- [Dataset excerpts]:
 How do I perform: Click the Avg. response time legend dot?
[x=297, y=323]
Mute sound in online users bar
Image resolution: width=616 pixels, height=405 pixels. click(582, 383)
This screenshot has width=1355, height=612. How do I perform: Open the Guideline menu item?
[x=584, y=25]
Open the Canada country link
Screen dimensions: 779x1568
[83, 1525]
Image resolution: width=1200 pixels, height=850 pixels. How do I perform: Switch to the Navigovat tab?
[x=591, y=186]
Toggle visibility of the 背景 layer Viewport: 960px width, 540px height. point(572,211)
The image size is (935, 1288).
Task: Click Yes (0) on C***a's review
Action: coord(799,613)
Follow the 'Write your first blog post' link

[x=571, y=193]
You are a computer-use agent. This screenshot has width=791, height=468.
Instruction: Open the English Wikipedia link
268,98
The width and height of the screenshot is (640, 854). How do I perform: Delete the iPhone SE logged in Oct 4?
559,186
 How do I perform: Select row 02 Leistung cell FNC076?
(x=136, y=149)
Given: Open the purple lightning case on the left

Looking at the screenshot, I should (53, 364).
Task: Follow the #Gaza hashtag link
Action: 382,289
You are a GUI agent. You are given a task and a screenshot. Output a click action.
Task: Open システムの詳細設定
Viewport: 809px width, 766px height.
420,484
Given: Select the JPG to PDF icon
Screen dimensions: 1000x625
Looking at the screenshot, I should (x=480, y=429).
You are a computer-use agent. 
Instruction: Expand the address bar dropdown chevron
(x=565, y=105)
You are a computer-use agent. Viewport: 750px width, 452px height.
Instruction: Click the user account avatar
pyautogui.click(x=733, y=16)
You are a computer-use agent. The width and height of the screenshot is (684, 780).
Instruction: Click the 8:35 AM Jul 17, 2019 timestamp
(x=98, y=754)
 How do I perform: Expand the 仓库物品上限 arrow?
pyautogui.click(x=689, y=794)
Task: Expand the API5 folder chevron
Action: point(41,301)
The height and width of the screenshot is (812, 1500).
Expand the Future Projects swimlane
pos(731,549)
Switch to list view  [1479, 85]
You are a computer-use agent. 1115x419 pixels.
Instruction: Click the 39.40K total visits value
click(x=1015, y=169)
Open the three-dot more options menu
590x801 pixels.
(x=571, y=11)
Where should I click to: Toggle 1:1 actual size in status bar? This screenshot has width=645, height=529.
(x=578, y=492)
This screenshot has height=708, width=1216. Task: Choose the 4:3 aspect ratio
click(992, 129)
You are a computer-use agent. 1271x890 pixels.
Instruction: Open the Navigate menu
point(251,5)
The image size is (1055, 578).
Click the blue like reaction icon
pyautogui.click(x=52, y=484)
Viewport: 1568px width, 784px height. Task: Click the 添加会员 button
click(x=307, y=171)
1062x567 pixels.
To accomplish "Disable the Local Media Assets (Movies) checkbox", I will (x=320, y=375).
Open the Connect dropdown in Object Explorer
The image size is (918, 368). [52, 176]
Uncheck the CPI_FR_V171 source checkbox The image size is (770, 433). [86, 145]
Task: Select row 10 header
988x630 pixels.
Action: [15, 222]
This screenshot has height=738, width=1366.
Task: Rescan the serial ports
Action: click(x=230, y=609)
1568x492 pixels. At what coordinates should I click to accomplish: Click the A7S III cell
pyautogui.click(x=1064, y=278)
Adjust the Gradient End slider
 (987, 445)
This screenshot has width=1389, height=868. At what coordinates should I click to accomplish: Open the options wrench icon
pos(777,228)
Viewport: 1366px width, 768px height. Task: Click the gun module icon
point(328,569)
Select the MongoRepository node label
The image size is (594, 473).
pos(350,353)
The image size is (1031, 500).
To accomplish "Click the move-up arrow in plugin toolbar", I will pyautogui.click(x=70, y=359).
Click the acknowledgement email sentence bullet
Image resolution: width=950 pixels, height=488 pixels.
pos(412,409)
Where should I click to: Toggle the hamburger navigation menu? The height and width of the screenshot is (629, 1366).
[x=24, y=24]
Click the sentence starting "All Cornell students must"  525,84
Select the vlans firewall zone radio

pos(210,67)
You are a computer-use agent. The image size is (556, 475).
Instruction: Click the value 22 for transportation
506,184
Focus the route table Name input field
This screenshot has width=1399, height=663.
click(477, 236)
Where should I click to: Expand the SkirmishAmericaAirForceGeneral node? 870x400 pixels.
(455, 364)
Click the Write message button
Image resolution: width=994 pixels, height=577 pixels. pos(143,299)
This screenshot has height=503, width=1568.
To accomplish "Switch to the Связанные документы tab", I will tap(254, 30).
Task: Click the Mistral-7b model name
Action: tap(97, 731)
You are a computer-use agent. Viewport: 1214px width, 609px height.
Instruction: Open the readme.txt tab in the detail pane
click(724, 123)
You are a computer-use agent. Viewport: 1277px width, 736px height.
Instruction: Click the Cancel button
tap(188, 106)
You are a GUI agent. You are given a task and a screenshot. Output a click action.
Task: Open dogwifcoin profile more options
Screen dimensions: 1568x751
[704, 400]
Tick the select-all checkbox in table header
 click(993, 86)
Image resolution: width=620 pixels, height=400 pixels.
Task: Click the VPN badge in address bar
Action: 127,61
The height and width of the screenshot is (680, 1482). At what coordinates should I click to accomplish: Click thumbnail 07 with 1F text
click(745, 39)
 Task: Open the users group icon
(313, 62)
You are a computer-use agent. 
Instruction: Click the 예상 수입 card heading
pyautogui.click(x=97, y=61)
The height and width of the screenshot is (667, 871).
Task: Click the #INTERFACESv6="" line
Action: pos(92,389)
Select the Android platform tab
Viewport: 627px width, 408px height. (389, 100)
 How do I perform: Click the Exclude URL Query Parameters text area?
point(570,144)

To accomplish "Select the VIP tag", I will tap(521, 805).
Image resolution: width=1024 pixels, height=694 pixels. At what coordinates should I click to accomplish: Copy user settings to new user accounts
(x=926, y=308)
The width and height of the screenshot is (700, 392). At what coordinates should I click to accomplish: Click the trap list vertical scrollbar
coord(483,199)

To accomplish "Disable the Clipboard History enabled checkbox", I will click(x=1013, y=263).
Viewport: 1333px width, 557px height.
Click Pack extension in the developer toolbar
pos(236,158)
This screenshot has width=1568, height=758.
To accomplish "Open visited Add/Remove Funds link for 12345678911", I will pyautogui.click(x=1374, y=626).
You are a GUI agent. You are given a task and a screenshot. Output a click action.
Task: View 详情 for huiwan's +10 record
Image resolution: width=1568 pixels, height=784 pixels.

- [EXERCISE INSTRUCTIONS]:
What you return must be the lines above that run from the line with "Uncheck the CPI_FR_V171" to the line with "This screenshot has height=503, width=1568.", inclusive, each copied exactly.

- [RESPONSE AREA]:
Uncheck the CPI_FR_V171 source checkbox The image size is (770, 433). [86, 145]
Task: Select row 10 header
988x630 pixels.
Action: [15, 222]
This screenshot has height=738, width=1366.
Task: Rescan the serial ports
Action: click(x=230, y=609)
1568x492 pixels. At what coordinates should I click to accomplish: Click the A7S III cell
pyautogui.click(x=1064, y=278)
Adjust the Gradient End slider
 (987, 445)
This screenshot has width=1389, height=868. At what coordinates should I click to accomplish: Open the options wrench icon
pos(777,228)
Viewport: 1366px width, 768px height. Task: Click the gun module icon
point(328,569)
Select the MongoRepository node label
The image size is (594, 473).
pos(350,353)
The image size is (1031, 500).
To accomplish "Click the move-up arrow in plugin toolbar", I will pyautogui.click(x=70, y=359).
Click the acknowledgement email sentence bullet
Image resolution: width=950 pixels, height=488 pixels.
pos(412,409)
Where should I click to: Toggle the hamburger navigation menu? The height and width of the screenshot is (629, 1366).
[x=24, y=24]
Click the sentence starting "All Cornell students must"  525,84
Select the vlans firewall zone radio

pos(210,67)
You are a computer-use agent. The image size is (556, 475).
Instruction: Click the value 22 for transportation
506,184
Focus the route table Name input field
This screenshot has width=1399, height=663.
click(477, 236)
Where should I click to: Expand the SkirmishAmericaAirForceGeneral node? 870x400 pixels.
(455, 364)
Click the Write message button
Image resolution: width=994 pixels, height=577 pixels. pos(143,299)
This screenshot has height=503, width=1568.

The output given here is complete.